Le produit nommé Mushroom Packaging (l'emballage aux champignons), est conçu en laissant le mycélium pousser autour de déchets agricoles propres, comme des tiges de maïs ou des résidus de coton. Après quelques jours, les fibres de champignon se mêlent aux déchets et prennent une forme solide (comme dans le gif ci-dessous).

Ils deviennent ainsi une sorte de moule pour un produit à emballer. La matière est ensuite séchée pour interrompre la prolifération des champignons.

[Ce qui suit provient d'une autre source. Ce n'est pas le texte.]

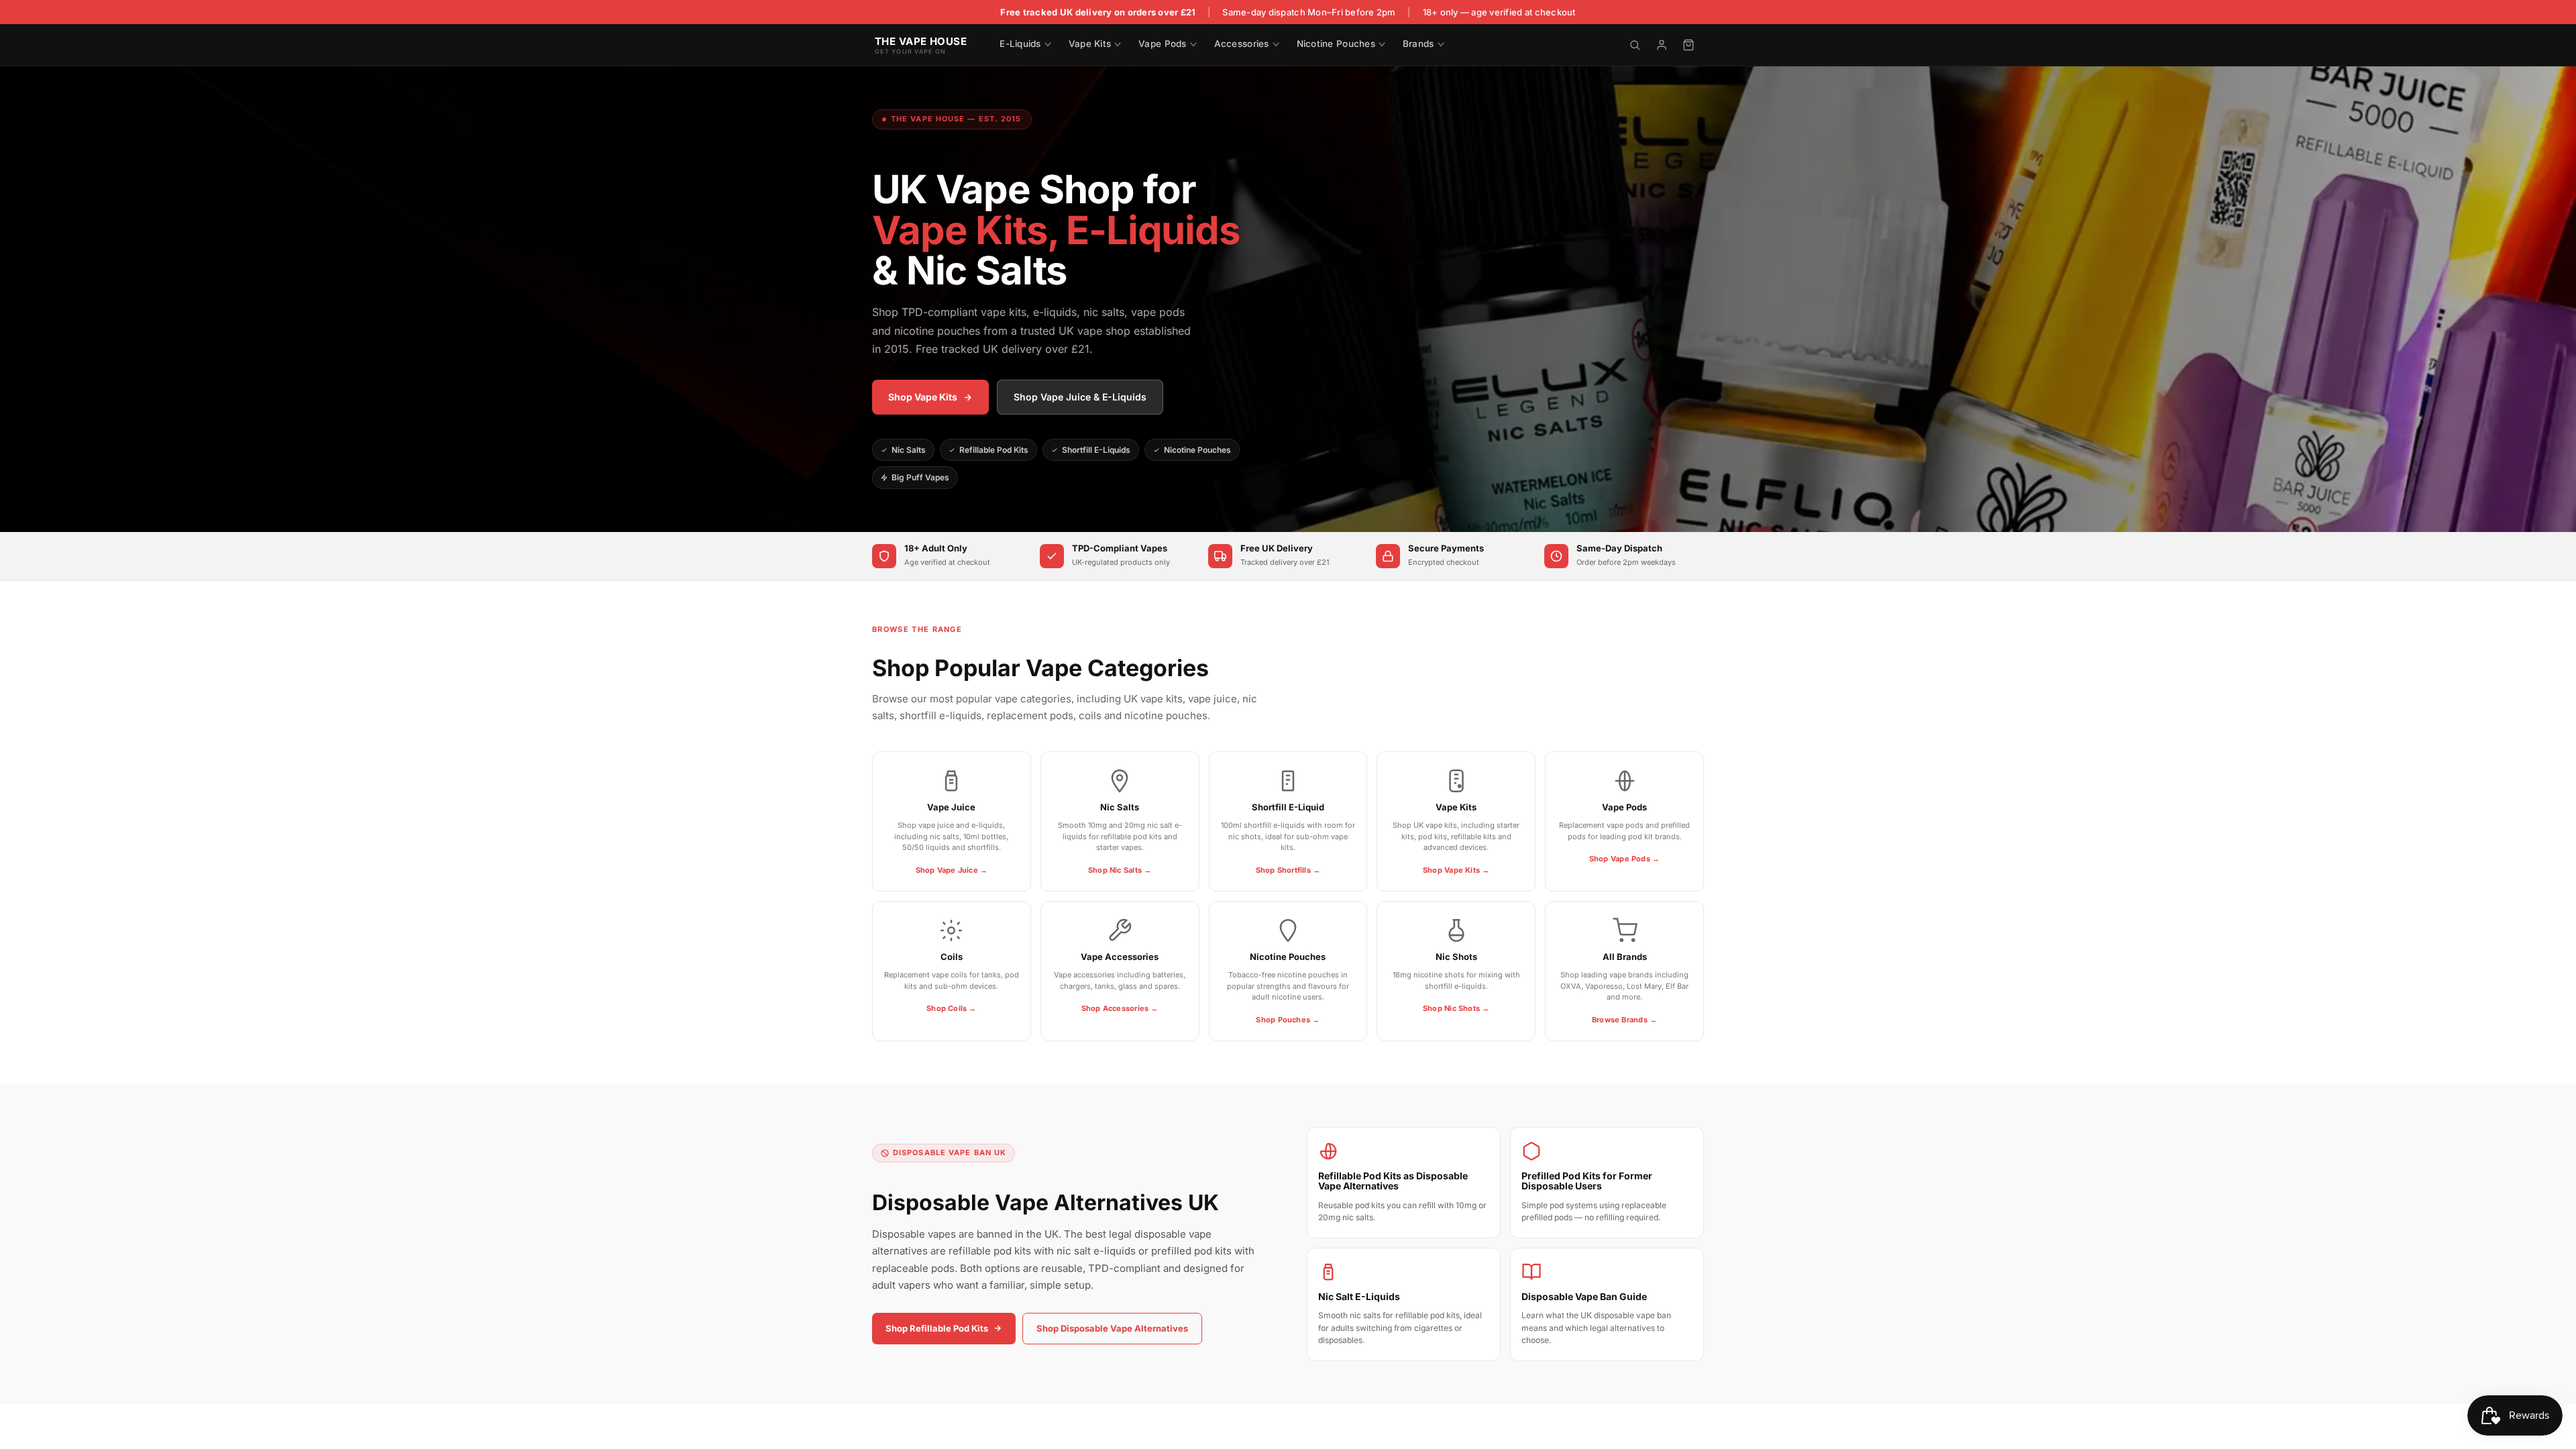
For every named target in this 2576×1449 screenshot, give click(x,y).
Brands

Eben Bayer, cofondateur de Ecovative, explique dans la vidéo ci-dessous ( en anglais) que «cette solution est très simple à mettre en place. Vous devez prendre de la matière végétale, la cuire puis laisser le champignon agir. Ensuite la seule chose que vous avez à faire c'est attendre puis sécher la matière!».

L'énergie nécessaire à la fabrication de l'emballage est directement puisée par le champignon dans les déchets végétaux, et le tout peut ensuite servir de compost. Ainsi, alors que le polystyrène met plusieurs milliers d'année à se décomposer, l'emballage de mycélium peut être éliminé simplement en le jetant dans le jardin où il se biodégrade naturellement en quelques semaines.

Ikea n'est pas le premier groupe à se tourner vers cette solution pour emballer ses produits. Depuis 2011, les serveurs informatiques de Dell sont nichés dans des coussins de champignons, en lieu et place des anciens cartons remplis de polystyrène. Le géant informatique faisait alors figure de pionnier dans l'utilisation de ces nouveaux emballages.

Eben Bayer, co-fondateur et PDG de Ecovative, s'est donné pour mission de faire disparaitre les emballages type mousse ou papier bulle et à terme, tous les plastiques, par des solutions propres. Il précise que sa solution est «plus économique et plus performante que le pastique». Sa priorité est donc de remplacer le plastique que nous utilisons par des matériaux biodégradables, «notre souhait est de remplacer le plastique jetable par le Mushroom Packaging dans les industrie et dans toutes nos utilisations quotidiennes», indique-t-il.

Et il y a urgence car le plastique est une véritable plaie pour l'environnement et en particulier pour les océans. Plus de 150 millions de tonnes de déchets plastiques flottent sur les océans et la masse de ces déchets pourrait doubler d'ici 2050, avait récemment alerté la fondation Ellen MacArthur. «L'utilisation du plastique a été multipliée par 20 lors de la seconde moitié du XXe siècle et devrait doubler encore sur les vingt prochaines années», souligne l'étude réalisée par la fondation Ellen McArthur et soutenue par le Forum économique mondial et le cabinet McKinsey. Si rien n'est fait, le poids des déchets serait plus important que celui des poissons d'ici 2050.